Jake Rynkiewicz: Global
Creating attractive but affordable products for niche markets such as
the blind can be difficult. There are problems of both design and scale.
Products for the seeing-impaired have functional parameters that can
evoke stigma or separation. And the market is simply too small to keep unit
prices low. Rynkiewicz tackled both issues with Citrus, a robust sport
watch conceived for use by the blind but stylish enough to appeal to
a broader market. The watch’s slotted concave face allows users to tell
time through the sense of touch. Its spiraling stretch-rubber polymer
band fits all wrist sizes—and evokes a carefully removed orange peel.
Satellite technology and one-touch function lets users sync the
watch to local time anywhere on the planet. The designer even suggests
a marketing campaign whereby sport-watch customers might buy one
Citrus for themselves, and a second that would be donated to the American
Federation for the Blind. “Americans are some of the most charitable
people in the world,” says Rynkiewicz, who studied industrial design
at the Columbus College of Art and Design. “This product taps into that
desire to help others.”
Jessica Miller: Global
Approximately 1. 3 million Americans (and about two percent
of the global population) suffer from rheumatoid arthritis.

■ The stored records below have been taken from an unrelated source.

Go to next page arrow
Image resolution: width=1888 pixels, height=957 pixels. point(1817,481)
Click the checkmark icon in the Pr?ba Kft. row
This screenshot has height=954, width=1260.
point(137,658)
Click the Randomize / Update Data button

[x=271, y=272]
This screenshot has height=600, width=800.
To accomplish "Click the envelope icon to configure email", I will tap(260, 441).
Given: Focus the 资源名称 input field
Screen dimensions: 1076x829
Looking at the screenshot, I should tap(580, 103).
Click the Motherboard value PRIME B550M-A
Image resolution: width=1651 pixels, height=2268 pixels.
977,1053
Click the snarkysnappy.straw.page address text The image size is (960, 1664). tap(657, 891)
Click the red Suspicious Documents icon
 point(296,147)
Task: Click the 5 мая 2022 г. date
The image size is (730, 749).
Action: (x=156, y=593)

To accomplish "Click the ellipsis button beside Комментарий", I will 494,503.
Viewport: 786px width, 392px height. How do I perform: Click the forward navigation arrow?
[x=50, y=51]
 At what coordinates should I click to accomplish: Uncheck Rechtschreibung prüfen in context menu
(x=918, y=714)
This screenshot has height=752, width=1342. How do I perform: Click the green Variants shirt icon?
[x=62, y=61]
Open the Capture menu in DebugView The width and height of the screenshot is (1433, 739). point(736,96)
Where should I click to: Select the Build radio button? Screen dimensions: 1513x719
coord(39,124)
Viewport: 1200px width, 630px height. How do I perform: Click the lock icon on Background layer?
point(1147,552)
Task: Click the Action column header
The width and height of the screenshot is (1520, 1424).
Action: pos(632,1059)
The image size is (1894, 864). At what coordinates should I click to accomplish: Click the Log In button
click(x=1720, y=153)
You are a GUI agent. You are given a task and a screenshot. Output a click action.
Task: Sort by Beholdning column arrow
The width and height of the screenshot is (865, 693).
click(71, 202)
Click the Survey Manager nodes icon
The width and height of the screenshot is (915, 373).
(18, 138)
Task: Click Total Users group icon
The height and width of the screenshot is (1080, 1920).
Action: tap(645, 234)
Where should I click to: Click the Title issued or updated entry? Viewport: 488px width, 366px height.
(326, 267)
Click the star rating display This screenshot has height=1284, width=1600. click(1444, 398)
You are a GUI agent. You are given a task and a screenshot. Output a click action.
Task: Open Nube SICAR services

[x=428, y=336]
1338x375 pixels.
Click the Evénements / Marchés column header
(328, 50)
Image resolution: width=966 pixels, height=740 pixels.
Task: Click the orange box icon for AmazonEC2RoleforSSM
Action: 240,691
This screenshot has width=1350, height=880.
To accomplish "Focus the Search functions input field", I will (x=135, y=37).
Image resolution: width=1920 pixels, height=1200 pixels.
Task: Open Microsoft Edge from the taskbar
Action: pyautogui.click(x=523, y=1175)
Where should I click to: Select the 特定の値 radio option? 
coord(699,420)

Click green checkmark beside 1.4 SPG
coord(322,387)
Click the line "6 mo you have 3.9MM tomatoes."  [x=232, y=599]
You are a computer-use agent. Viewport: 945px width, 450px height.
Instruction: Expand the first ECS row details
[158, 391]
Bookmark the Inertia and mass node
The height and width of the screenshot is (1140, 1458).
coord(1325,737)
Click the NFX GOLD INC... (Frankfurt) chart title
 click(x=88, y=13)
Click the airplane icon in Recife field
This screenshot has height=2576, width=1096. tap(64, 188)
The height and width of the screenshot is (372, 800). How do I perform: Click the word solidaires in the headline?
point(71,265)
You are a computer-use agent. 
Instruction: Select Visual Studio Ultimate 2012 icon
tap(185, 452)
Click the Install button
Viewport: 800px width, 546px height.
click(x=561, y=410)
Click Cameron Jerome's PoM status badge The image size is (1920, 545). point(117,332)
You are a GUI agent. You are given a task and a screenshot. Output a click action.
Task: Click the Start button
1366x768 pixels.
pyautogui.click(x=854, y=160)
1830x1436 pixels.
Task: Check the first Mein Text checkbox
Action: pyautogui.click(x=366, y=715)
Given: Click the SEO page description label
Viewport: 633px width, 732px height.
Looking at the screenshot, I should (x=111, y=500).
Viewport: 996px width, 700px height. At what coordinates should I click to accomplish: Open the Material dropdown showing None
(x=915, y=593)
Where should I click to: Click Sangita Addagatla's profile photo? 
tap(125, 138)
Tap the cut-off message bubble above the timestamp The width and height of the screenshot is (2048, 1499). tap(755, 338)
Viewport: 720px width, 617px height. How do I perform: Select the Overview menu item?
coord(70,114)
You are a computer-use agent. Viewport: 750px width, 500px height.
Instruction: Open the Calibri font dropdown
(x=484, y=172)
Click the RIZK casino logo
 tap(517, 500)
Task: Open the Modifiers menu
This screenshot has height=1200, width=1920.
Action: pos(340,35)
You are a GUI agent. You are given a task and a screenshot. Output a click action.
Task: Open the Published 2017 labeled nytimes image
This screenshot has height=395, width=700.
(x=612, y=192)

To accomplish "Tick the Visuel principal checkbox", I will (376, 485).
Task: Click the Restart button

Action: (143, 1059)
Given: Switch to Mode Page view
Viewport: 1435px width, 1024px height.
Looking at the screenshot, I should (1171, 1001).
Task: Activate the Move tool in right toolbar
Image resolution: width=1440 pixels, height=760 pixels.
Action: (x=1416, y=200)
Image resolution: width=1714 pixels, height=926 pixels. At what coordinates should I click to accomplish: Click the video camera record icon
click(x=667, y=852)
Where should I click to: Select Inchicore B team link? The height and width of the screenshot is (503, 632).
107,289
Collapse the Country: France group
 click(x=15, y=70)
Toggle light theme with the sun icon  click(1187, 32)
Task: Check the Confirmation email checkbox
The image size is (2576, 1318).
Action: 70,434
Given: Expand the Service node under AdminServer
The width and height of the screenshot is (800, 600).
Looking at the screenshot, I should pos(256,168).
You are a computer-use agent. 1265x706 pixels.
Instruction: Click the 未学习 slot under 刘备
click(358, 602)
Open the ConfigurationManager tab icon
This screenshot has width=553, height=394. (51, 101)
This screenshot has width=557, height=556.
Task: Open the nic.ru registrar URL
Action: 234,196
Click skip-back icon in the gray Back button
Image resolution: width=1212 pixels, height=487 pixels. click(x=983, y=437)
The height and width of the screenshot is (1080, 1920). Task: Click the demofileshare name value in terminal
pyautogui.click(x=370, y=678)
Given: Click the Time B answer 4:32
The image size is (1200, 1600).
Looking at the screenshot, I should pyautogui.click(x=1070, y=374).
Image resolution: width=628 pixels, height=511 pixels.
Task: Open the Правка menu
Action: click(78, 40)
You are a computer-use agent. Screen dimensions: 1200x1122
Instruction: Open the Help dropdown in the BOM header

RA requires ongoing treatment, and patients often fill out
self-assessment questionnaires before doctors’ visits. Yet
even patients who see their doctors regularly have difficulty
providing an accurate report of their symptoms to their
physicians. This lack of information makes it difficult for
doctors to monitor the progression of the disease and the
effect of medications, making treatment less effective.
MyRA is an iPhone app that helps people with RA chart
their symptoms and share information with their doctors.
“Creating an app for users with joint pain presented unique
challenges,” says Miller, a design consultant in the Bay Area.
“Patients reported that certain gestures were more difficult
than others, like pinching to zoom, or drag and drop. So we
decided to use only single taps and scrolling.” With the
app, patients can monitor and record joint pain, stiffness,
medication routines, and lab results, and track household
activities. These data in turn generate graphs and other
mapping devices that can chart the patient’s progress and
help physicians devise individual treatment plans. MyRA
is currently available free on the i Tunes App Store.